Boko, Salı günü yaptığı özel bir röportajda, anlaşmanın detaylarının yakında açıklanacağını doğruladı. Botsvana, değer açısından dünyanın en büyük ham elmas üreticisi olup, üretiminin çoğu, De Beers’in bir yan kuruluşu olan Anglo American Plc ile Botsvana hükümetinin ortak girişimi olan Debswana’dan sağlanıyor.
Botsvana’nın Geleceği İçin Kritik Bir Anlaşma
Boko, bu duyuruyu Tanzanya’nın Darüsselam kentindeki bir enerji konferansında yaparken, açıklamaları, Davos’taki Dünya Ekonomik Forumu’nda yaptığı, müzakerelerin tamamlanmak üzere olduğunu belirten açıklamalarını takip etti. Tamamlanan anlaşma, Botsvana’nın De Beers ile olan uzun süreli ortaklığını güçlendirerek, ülkenin karlı elmas sektörüne yapılacak yatırımların devamını güvence altına alıyor.
Seçim kampanyası sırasında, Boko, selefi Mokgweetsi Masisi’yi müzakereleri kötü yönetmekle eleştirmişti. Masisi’nin yaklaşımının, De Beers ile olan ilişkileri gerginleştirerek şirketin, Botsvana ile 1966’dan bu yana süregelen ittifakını sonlandırmayı düşünmesine yol açtığını savundu. Boko, Demokrasi İçin Şemsiye Koalisyonu’nun lideri olarak, Botsvana Demokratik Partisi’ni (ülkenin bağımsızlığından bu yana iktidarda olan parti) yenerek başkanlık koltuğuna oturduktan sonra anlaşmayı yeniden müzakere etmeyi öncelikli hedeflerinden biri haline getirmişti.
Boko’ya göre, tamamlanan anlaşma, büyük değişiklikler getirmiyor ancak önceki yönetim tarafından belirlenen şartları iyileştiriyor.
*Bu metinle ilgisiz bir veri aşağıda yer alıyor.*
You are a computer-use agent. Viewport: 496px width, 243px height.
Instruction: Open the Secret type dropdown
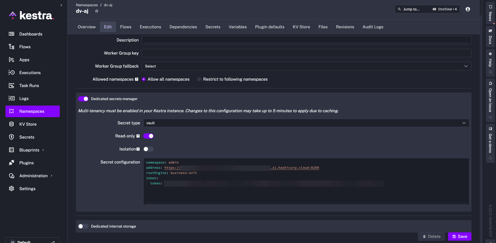(306, 123)
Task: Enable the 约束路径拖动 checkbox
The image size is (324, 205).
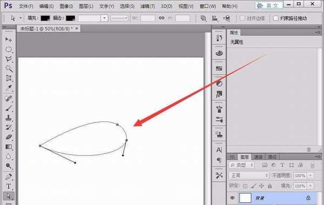Action: 275,18
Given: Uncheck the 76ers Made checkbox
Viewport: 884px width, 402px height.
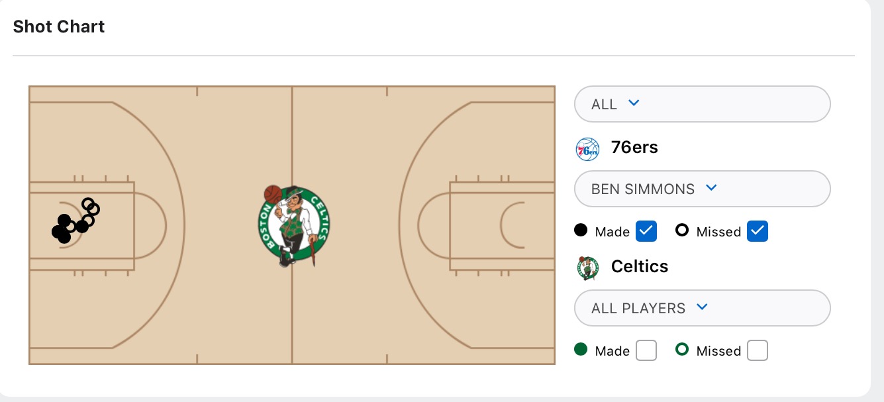Looking at the screenshot, I should 646,231.
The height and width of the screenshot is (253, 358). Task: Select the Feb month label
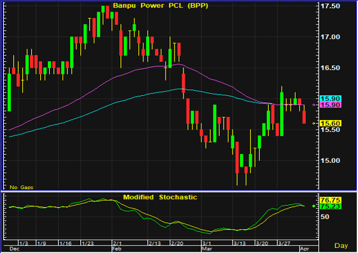pos(117,249)
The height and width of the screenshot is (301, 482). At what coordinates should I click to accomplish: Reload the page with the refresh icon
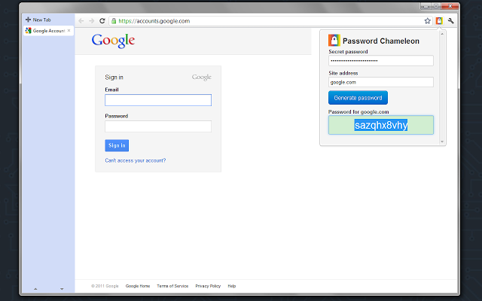pos(102,21)
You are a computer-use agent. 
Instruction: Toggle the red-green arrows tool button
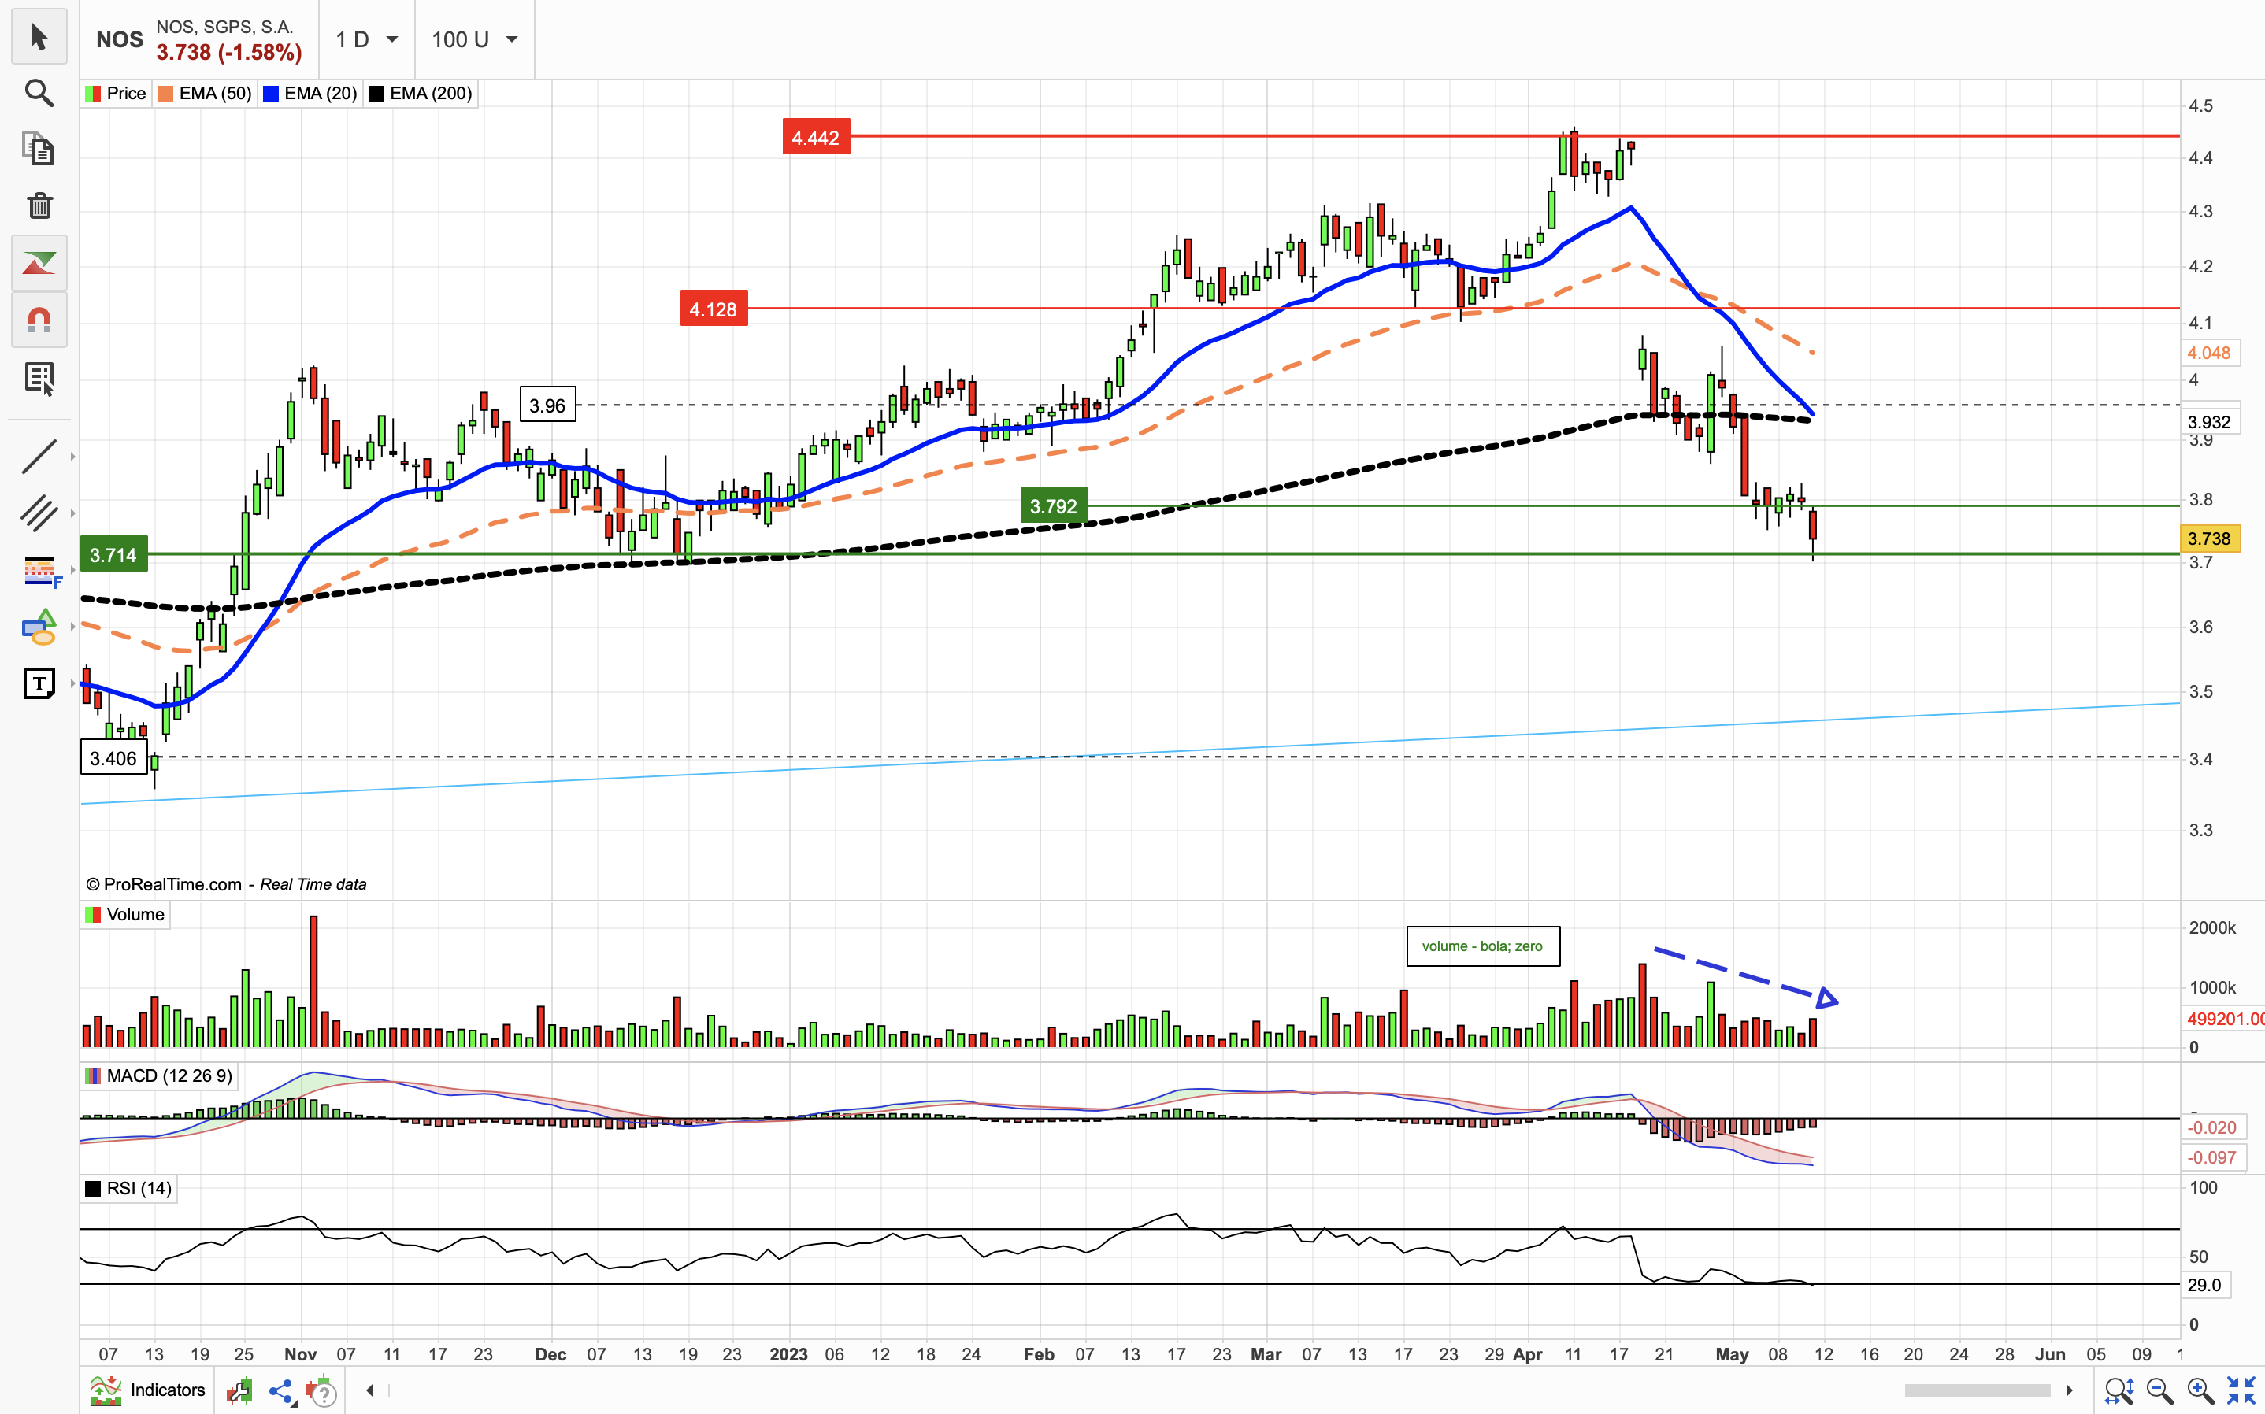point(38,264)
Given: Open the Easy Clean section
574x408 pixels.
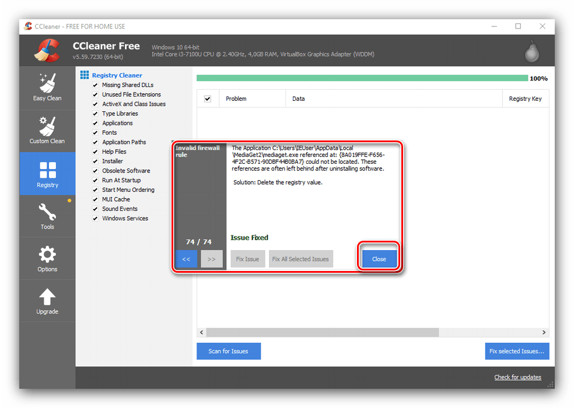Looking at the screenshot, I should click(x=47, y=87).

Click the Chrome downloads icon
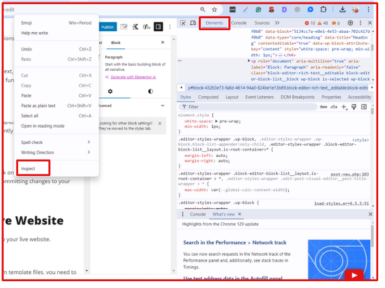pos(342,9)
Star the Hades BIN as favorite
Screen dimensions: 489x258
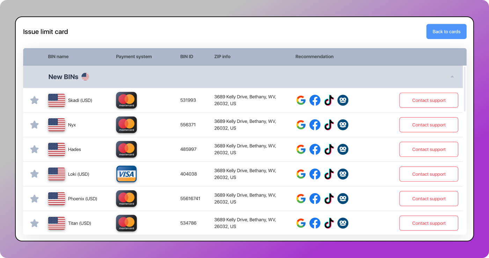[34, 149]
Temmuz ayında duyurulan geçici 10 yıllık anlaşmaya göre, Botsvana’nın devlet destekli elmas taciri, Debswana’nın üretiminin %30’unu alacak ve hükümet, 10 milyar pula (720 milyon dolar) kadar kalkınma finansmanı sağladı.
De Beers, anlaşma hakkında resmi bir açıklama yapmadı.
Botsvana’nın Ekonomik Başarısı ve Yeni Zorluklar
Botsvana, 1966 yılında Britanya’dan bağımsızlığını kazandıktan sonra, etkin bir şekilde elmas gelirlerini yöneterek, Afrika’nın kişi başına en zengin ülkesi haline geldi. Elmas sektörü, altyapı, sağlık ve eğitim gibi alanlara yapılan yatırımların temelini atarak, Botsvana’nın ekonomik başarısının belkemiği oldu.
Ancak ülke, küresel elmas pazarındaki uzun süreli durgunluk ve laboratuvar ortamında üretilen elmasların artan rekabeti gibi önemli zorluklarla karşı karşıya. Boko, bu endişeleri kabul etti ancak yeni anlaşmanın, yatırımcı güvenini yeniden sağlayacağına ve ekonomik büyümeyi destekleyeceğine inandığını belirtti.
Botsvana, rekabet avantajını korumak için elmaslarının doğallığını ve etik kaynak kullanımını vurgulamayı planlıyor ve bunları premium doğal elmaslar olarak markalamayı hedefliyor. Boko, sentetik alternatifleri reddederek, “Laboratuvar ortamında üretilen taşların yarattığı zorlukları kabul ediyoruz, ancak onları elmas olarak adlandırmam. Elmaslar doğaldır,” dedi.
Hükümet, Botsvana’nın elmaslarını, onların kökenlerine ve ulusal kalkınmaya katkılarına odaklanarak tanıtmayı amaçlıyor ve bunları Afrika’nın diğer bölgelerindeki çatışma bölgelerinden çıkarılan elmaslardan ayırmayı hedefliyor.
Botsvana, değişen pazar dinamiklerini aşarken, De Beers ile tamamlanan anlaşmanın, ülkenin küresel elmas endüstrisinde lider bir oyuncu olarak konumunu pekiştirmesi ve sürdürülebilir ekonomik büyümeyi güvence altına alması bekleniyor.